I’ve always felt the entrance to An Lanntair is one of the best spaces in the building. It’s always a compromise when a shop and a box-office and the entrance to a theatre are combined with a gallery. But the exterior walls of the main gallery and the stairway present opportunities.
These were restored and skillfully used in the previous show (Echo by the Ullapool-based Peter White and Jon Miller). The Art, Space and Nature group, describing themselves in the current title as “Interlopers”, spotted the opportunities and grasped them.
Not all the artists returned to Lewis this time. Some, like Sinéad Bracken, had a well-formed idea which needed determination and group-commitment to achieve. Others could send their pre-made work with installation notes.
It seems to me that this in itself was an exemplary process – a team game where those in Edinburgh saw to the meticulous labeling of work and a striking poster. And there are advantages in a smaller team carrying out the installation.

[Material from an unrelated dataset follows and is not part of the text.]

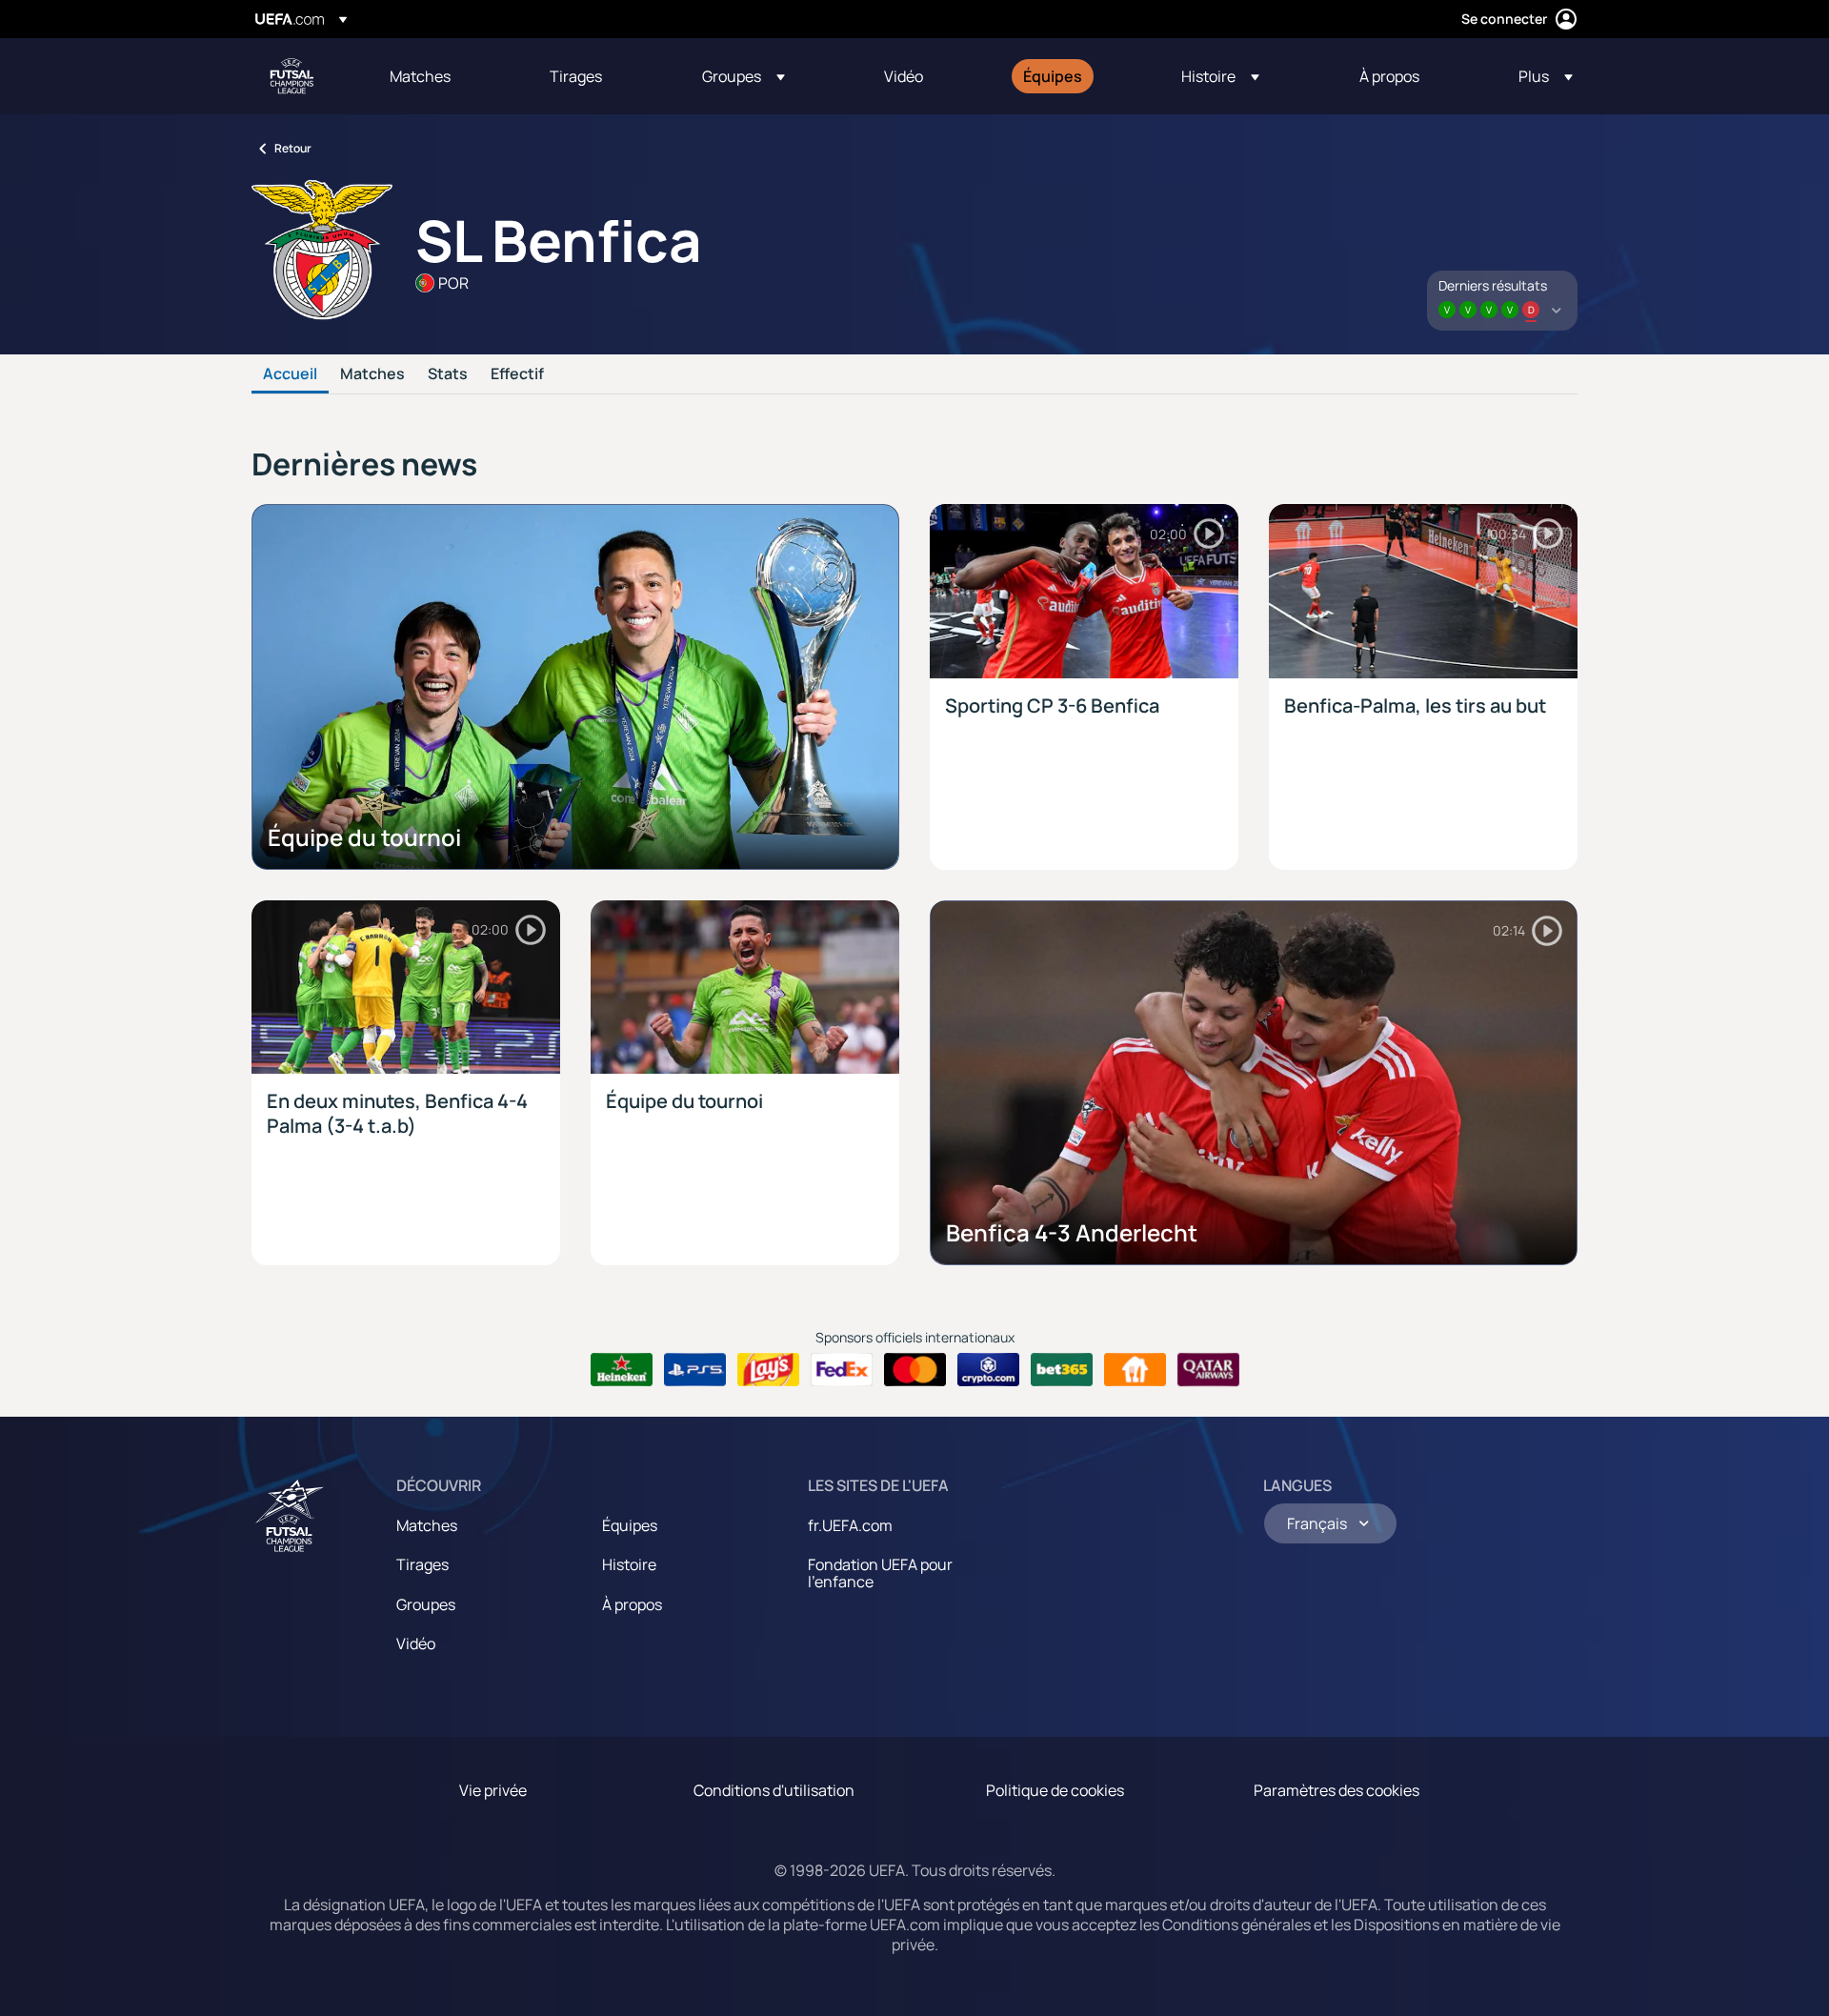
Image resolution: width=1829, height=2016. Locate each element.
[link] (420, 76)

Sinéad, like many before her, was struck by that curve of Losgaintir, abeam Taransaigh and under Ben Dhu. She asked a certain island poet to make a short form of a published poem relating to the location. This was then traced by helpers by walking the language. The GPS mapping of that track is then shown.

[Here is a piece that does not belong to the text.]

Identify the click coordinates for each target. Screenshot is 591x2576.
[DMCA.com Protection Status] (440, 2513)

Visually it’s as if the language has been translated into Japanese, and yet you detect familiar words. The action has remade the poem as another work.
Joseph Calleja and Rosalie Mono de Froideville have collaborated on another work based on remaking perceived images. You see a grid of stock Island images – the usual subjects. The catch which makes you think beyond them is how they were realized.
The artists sent their snapshots to an address in China. For a very small sum, these are then rendered as paintings on canvas and posted back. It’s a bit like prawns and salmon being exported from the islands for processing, then being returned to our own supermarkets for retailing.
The poster is also the interpretative material, and all the information required is there in a succinct form. Take Inbal Droval’s description of her successful minimalist meditation on perception: “If an open curtain reveals a view then an open sail blocks it.” The experience of a team-building trip on the sgoth an Sulaire has also resulted in work by Christine Morrison. Her video takes the boat’s eye, forward looking. It is the constant, and the horizon changes constantly.
There’s a line like the horizon all the way through a triptych of works by Laura Trujillo Muñoz. This is one of the few works which is a development of the idea initially proposed in The Tent. The idea of questoning the connotations of the words for “island” is elegantly expressed.
I-Chern Lai frames an image of a beach, but there are two beaches, from a polarized geography. And the reflections from across the road or your own shadow add further layers.
Queena Hsiung brings a “new tactic” to a 2D form by expressing it as a 3D form. Kristina King dramatizes the rich mix of Atlantic and Pacific cultures by showing her sufboard cover, in Harris tweed. Catriona Gilbert’s “Butter Black” is not a sauce for a skate but an observation of the landscape which is within a landscape by closely observing peat.
This is an exhibition bristling with ideas, but these are thought through and all have them have found coherent and interesting visual expression.